Com mão e cara de Ney Franco, São Paulo inicia final contra o Tigre
Globo Esportes
Ney Franco assumiu o São Paulo no início de julho. Um Tricolor desmontado física, tática e moralmente pela eliminação na semifinal Copa do Brasil, contra o Coritiba, e por um cruel protesto da torcida, que não isentou ninguém na derrota para a Portuguesa, no Brasileirão. O começo não foi nada fácil. Empates, derrotas, desfalques, e mais revolta nas arquibancadas. Mas, depois de cinco meses, aquele time foi enterrado.
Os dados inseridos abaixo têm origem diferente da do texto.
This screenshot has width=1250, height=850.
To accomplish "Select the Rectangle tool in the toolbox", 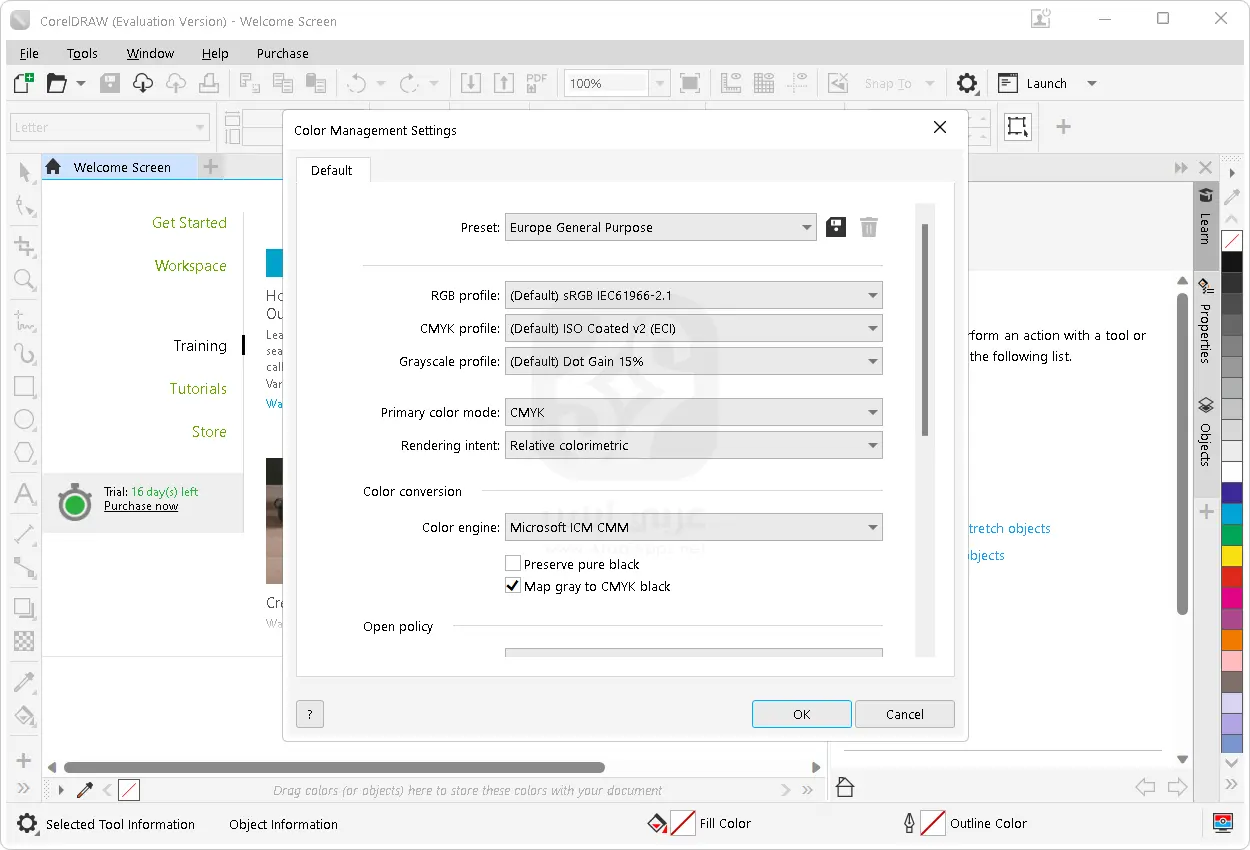I will 25,386.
Nesta quarta-feira, às 21h50m (horário de Brasília), o São Paulo começa a decidir a Copa Sul-Americana contra o Tigre, na Bombonera, em Buenos Aires. Com força máxima, respaldado pela melhor campanha do segundo turno do Campeonato Brasileiro, a vaga na primeira fase da Libertadores já garantida e completamente abraçado pela torcida, que já comprou mais de 60 mil ingressos para o jogo da volta, dia 12, no Morumbi.
Com voz mansa, jeito tranquilo, mas sem perder a autoridade em momentos decisivos da campanha, Ney tem sua marca impressa na atual equipe. A maioria dos jogadores não tolerava os métodos do antecessor Emerson Leão. Principalmente na parte física. Com Ney Franco e sua comissão técnica, formada pelo auxiliar Eder Bastos e o preparador físico Alexandre Lopes, as lesões diminuíram muito. Apenas Luis Fabiano sofreu com problemas em sequência, mas até mesmo o centroavante esteve apto para disputar toda a reta final, sendo poupado em alguns jogos.